The other thing was the self-talk that I had dealt with since my teenage years. My inner monologue was almost entirely negative and depressed in nature. Brendon’s video, “How To Reprogram Your Mind (for Positive Thinking),” gave a me process to combat this. He talked about negative thoughts being easy to focus on rather than challenging your brain to think about something actively. Rather than trying to change, your brain says, “This is easy, let’s do easy not hard,” and basically switches to Auto-pilot. His concept for this was R.W.I.D. (Relative Weight of Importance and Duration), meaning that any time you had a thought that was negative, train yourself to switch it around and say, “How important is this? How much weight of importance does this have? Should I give it weight in time (duration) or let it go? Will it help me right now?” Those questions helped me focus my attention on the process, rather than the moment strictly. The other concept was to stop and think any time I had a moment to myself and ask myself his question, “What are my thoughts right now?” preventing any unhelpful monologue from having any weight. And if one did start, I quickly said under my breath, “self-talk,” to recognize to switch my tune.

His videos on Rejection (a big fear), perfectionism, and confidence gave me processes or just reality checks to work on in conjunction with the reading and as well as a way to relax and not be so worried about what was around me. He also touched on something that I didn’t want to do. He spoke of the need to recognize when change was needed in life, work, or association. I loved my company at the time but I was tired of the job itself. One day, I didn’t want to go to work and kept looking at the clock saying, “Five more minutes won’t make me late.” I knew then that I was done with the job, itself, and made sure to leave on good terms, to come back to the company when I was ready for the next opportunity.

Gary provided me a point for venting as well as learning during this time. His DailyVee vlog showed me that focus would determine the course, but you had to act or all the planning in the world would go nowhere. I loved his taglines and realized that he was being true with everyone, trying to build them up and to act on their decisions. He spoke of personal development (self-awareness) from an action standpoint, but it shocked me that he spoke of personal development at all. He wasn’t, though. He was talking about knowing yourself and acting on it, acting accordingly, to recognize your strengths, and not be tricked into investing time in fixing the unfixable within yourself.

He said something in his WeWork Boston keynote that I had to rewind to make sure I heard him correctly. His bluntness, he believes, brings value by being real on strength and weakness but he is crippled, privately, with confrontation. Once more, he proved why I gravitated toward him, I saw the value he was bringing but I was crippled in the same way as him. Self-awareness, he said, will show you what your strengths are, perfect your focus, and allow you to leave external threats to their own (negative people, opinions, actions). He said this makes you internally happy and allows you to gain an understanding of those around you, building empathy for them and the process of execution.

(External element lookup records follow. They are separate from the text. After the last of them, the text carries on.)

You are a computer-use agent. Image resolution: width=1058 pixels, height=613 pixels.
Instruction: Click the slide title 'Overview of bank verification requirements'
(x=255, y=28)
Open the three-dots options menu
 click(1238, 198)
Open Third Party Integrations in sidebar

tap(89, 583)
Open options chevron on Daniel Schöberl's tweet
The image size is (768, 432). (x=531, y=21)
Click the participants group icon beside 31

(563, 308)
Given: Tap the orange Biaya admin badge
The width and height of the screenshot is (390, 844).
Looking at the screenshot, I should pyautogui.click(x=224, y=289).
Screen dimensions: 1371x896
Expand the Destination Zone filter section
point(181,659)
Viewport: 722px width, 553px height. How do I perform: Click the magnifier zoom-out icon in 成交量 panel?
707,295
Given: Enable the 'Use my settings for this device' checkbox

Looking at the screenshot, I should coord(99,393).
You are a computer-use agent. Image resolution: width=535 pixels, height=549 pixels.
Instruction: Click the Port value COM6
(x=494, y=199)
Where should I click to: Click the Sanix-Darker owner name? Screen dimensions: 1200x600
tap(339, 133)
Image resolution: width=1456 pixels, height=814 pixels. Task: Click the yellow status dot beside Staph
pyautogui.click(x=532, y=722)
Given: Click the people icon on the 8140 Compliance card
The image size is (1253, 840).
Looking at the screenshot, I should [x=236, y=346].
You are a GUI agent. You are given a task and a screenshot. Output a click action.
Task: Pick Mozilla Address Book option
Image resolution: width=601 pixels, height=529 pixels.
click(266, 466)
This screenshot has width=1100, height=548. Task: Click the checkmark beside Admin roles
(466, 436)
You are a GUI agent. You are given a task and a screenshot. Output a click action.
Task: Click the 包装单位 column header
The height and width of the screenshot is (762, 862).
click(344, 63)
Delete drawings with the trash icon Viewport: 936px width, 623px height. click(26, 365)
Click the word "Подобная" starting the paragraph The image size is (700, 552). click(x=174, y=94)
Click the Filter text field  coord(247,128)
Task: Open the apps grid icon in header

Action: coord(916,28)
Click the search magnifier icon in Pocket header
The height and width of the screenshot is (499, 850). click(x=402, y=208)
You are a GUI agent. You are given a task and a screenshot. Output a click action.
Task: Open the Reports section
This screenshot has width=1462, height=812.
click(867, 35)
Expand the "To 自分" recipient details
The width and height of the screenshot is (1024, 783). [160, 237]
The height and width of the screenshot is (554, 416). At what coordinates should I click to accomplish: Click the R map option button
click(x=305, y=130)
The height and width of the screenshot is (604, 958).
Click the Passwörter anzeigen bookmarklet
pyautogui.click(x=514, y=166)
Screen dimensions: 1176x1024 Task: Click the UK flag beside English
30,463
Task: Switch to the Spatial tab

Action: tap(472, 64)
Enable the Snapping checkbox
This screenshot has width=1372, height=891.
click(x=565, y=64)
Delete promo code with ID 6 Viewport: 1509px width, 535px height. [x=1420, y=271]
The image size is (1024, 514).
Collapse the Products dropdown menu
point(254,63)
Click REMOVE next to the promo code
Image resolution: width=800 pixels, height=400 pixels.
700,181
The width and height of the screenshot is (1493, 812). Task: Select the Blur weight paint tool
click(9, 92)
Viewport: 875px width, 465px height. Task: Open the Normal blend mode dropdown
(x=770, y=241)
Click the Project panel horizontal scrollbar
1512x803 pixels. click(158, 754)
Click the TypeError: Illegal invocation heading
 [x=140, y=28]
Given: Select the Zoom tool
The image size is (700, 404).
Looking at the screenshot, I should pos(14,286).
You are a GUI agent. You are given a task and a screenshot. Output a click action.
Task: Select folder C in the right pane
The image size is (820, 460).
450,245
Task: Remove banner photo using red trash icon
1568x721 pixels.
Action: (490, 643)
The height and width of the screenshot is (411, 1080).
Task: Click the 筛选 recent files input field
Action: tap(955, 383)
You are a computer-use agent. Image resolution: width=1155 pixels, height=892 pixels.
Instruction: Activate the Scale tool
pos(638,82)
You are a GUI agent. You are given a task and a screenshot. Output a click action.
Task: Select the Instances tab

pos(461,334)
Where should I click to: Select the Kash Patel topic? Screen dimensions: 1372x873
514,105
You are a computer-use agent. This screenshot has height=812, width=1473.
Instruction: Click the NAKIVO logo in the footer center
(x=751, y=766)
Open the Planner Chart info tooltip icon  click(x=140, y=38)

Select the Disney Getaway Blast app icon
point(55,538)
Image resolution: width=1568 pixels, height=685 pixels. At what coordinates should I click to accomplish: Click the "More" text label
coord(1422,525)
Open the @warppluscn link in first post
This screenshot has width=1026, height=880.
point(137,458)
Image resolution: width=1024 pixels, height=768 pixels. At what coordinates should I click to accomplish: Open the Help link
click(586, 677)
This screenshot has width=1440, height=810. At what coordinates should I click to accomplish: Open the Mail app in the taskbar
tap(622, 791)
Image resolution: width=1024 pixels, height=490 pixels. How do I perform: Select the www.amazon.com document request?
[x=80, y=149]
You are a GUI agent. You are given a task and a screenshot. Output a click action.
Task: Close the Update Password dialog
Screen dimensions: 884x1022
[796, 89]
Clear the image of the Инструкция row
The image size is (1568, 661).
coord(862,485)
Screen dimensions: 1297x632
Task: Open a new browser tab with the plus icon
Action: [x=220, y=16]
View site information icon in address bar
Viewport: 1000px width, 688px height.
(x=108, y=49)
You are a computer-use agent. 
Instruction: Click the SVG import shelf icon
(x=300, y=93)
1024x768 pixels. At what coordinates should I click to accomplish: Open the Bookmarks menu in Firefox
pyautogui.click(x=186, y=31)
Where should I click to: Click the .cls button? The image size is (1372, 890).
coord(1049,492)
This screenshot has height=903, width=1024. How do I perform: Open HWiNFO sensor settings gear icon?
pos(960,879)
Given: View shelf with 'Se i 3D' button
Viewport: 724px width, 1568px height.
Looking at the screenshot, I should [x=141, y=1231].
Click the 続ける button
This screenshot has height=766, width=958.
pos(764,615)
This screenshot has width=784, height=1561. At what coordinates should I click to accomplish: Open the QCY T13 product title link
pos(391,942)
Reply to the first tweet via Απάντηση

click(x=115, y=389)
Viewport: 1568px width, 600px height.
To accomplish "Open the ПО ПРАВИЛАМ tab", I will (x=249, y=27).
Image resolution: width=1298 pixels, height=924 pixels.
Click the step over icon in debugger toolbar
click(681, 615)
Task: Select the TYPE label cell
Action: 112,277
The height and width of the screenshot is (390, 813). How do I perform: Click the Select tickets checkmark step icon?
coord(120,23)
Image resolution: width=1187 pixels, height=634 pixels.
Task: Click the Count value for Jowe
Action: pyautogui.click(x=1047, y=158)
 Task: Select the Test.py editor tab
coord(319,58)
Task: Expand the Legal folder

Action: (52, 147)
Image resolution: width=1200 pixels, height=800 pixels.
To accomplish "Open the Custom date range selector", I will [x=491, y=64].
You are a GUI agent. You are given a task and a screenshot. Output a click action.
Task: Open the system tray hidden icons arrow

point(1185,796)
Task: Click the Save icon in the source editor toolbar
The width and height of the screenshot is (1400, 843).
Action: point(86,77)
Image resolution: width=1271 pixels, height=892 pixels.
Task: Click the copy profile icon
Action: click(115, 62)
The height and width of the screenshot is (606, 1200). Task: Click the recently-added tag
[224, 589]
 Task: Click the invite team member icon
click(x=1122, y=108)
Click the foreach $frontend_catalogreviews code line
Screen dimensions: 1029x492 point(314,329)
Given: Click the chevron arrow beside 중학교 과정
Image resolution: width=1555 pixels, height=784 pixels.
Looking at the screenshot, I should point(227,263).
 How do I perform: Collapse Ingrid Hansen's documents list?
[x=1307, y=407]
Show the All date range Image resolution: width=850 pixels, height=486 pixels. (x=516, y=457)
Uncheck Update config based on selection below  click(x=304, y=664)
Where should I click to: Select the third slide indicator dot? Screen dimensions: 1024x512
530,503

With both Brendon and Gary, I was mapping out a plan of action and a way to get it done. My mindset was key, as both stressed the need to focus on positivity; Brendon on the shift of direction, Gary on practicality and action. Self-awareness was a game changer for me, as it opened doors that I didn’t know existed. Self-awareness allowed me to stop the worry about “crutches,” “focus,” or telling myself “Hey! Self-talk!” Self-awareness allowed me to live.